▶ _EXCERPT PROVIDED_
I didn’t feel like putting myself through that kind of stress again.  Besides, I still haven’t read The Sick Bag Song.

No one in the audience asked a truly great question this evening either, but Nick Cave did a truly great job of remaining dry and funny as opposed to dry and dour.  Someone asked him about what he said earlier regarding the narrator that “looks a lot like” him, and whether Nick Cave the man is different from Nick Cave the rockstar.  He confirmed, “That just becomes who you are.”

Nick Cave wears fierce suits.  Nick Cave is married to a model.  Nick Cave idolizes Elvis and has not yet quit smoking cigarettes.  This is who he presents to the world, and this is who he is.  Amanda Palmer once wrote a great blog about meeting Nick Cave in a hotel after he had picked up his dry cleaning.  To me, her anecdote authenticates the whole thing.  Nick Cave isn’t being handed a rented suit by a stylist before each show — the suits that transform him from Skinny Australian Guy into Nick Cave are his own Goddamn suits that he drops off at the cleaners.

I wonder how he feels about wire hangers.

More questions went by.  “What’s a movie you saw recently that you loved?”  “I saw that movie ‘Foxcatcher.’  Fucking amazing.”  “How do you feel about music streaming and art no longer being tangible?”  “I have a manager that handles all that.”  “Are there any new bands that you follow?”  “No.”

▶ _DIRECTIONS_
1. In the Nick Cave post, rewrite the part that opens with the words "Nick Cave wears" and closes with "about wire hangers.", swapping "cigarettes" for "cigars".
2. According to the Nick Cave post, who wrote a blog about meeting Nick Cave in a hotel?
3. List every question to Nick Cave that the Nick Cave post quotes word for word.

▶ _PROVIDED MATERIAL_
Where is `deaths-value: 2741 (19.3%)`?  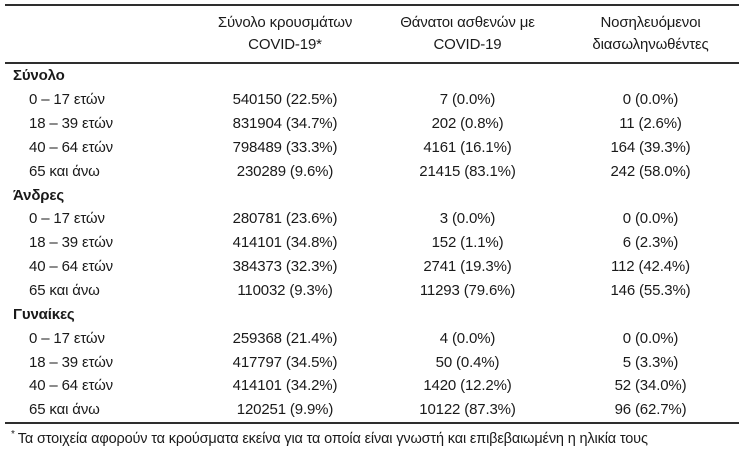 deaths-value: 2741 (19.3%) is located at coordinates (468, 267).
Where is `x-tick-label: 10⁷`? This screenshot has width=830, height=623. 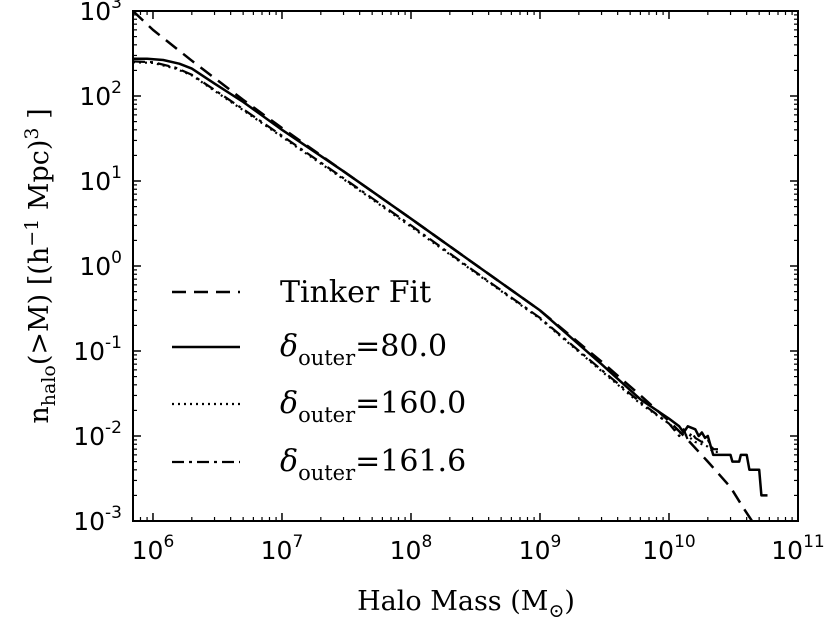
x-tick-label: 10⁷ is located at coordinates (282, 548).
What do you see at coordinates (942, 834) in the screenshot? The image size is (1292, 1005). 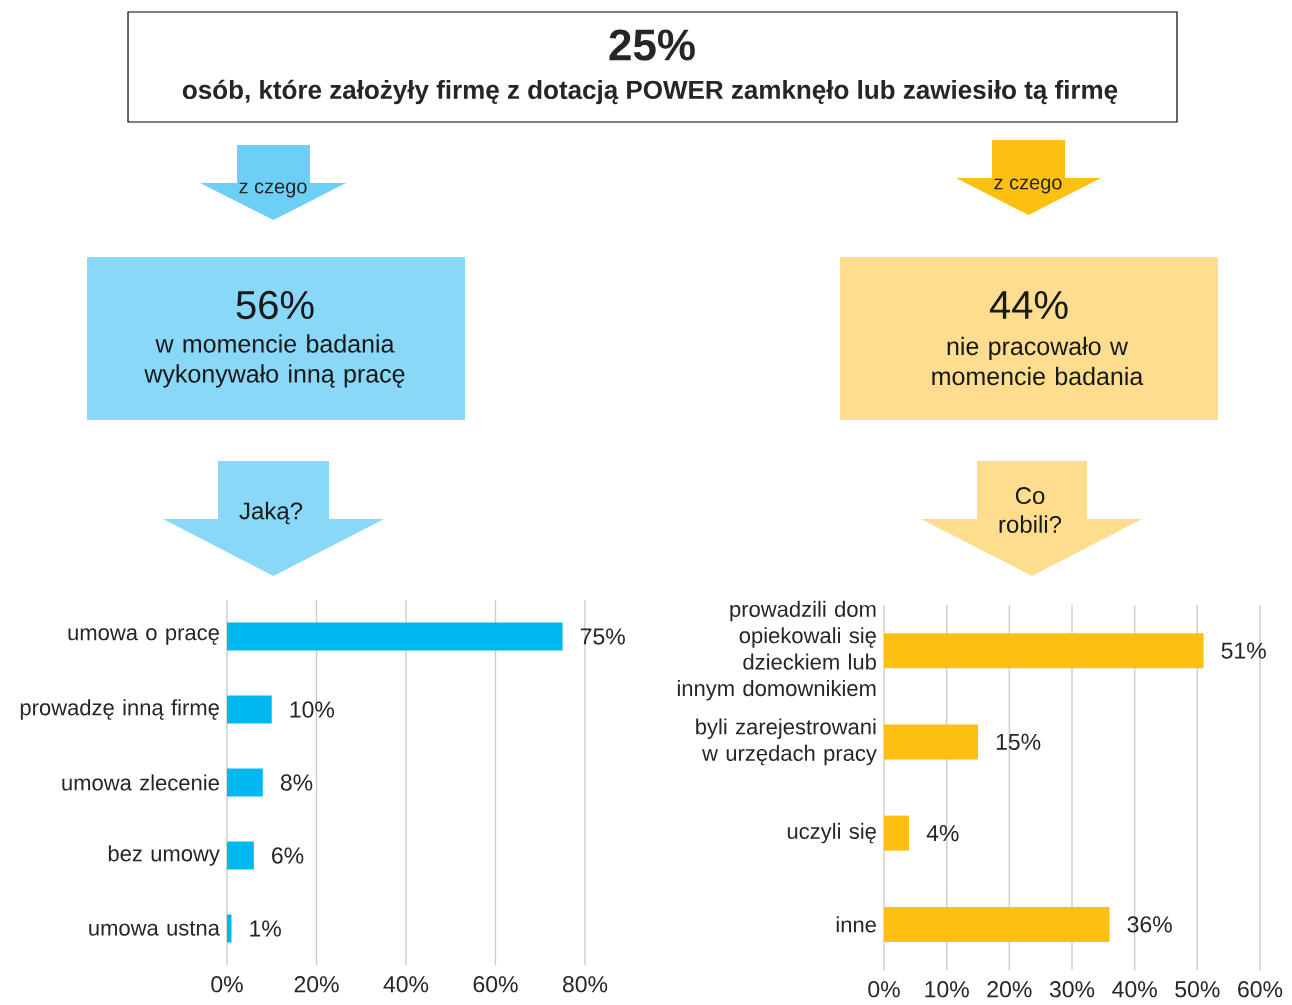 I see `data-label: 4%` at bounding box center [942, 834].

▶ _ANSWER SECTION_
1.
Nick Cave wears fierce suits.  Nick Cave is married to a model.  Nick Cave idolizes Elvis and has not yet quit smoking cigars.  This is who he presents to the world, and this is who he is.  Amanda Palmer once wrote a great blog about meeting Nick Cave in a hotel after he had picked up his dry cleaning.  To me, her anecdote authenticates the whole thing.  Nick Cave isn’t being handed a rented suit by a stylist before each show — the suits that transform him from Skinny Australian Guy into Nick Cave are his own Goddamn suits that he drops off at the cleaners.

I wonder how he feels about wire hangers.

2. Amanda Palmer

3.
- "What's a movie you saw recently that you loved?"
- "How do you feel about music streaming and art no longer being tangible?"
- "Are there any new bands that you follow?"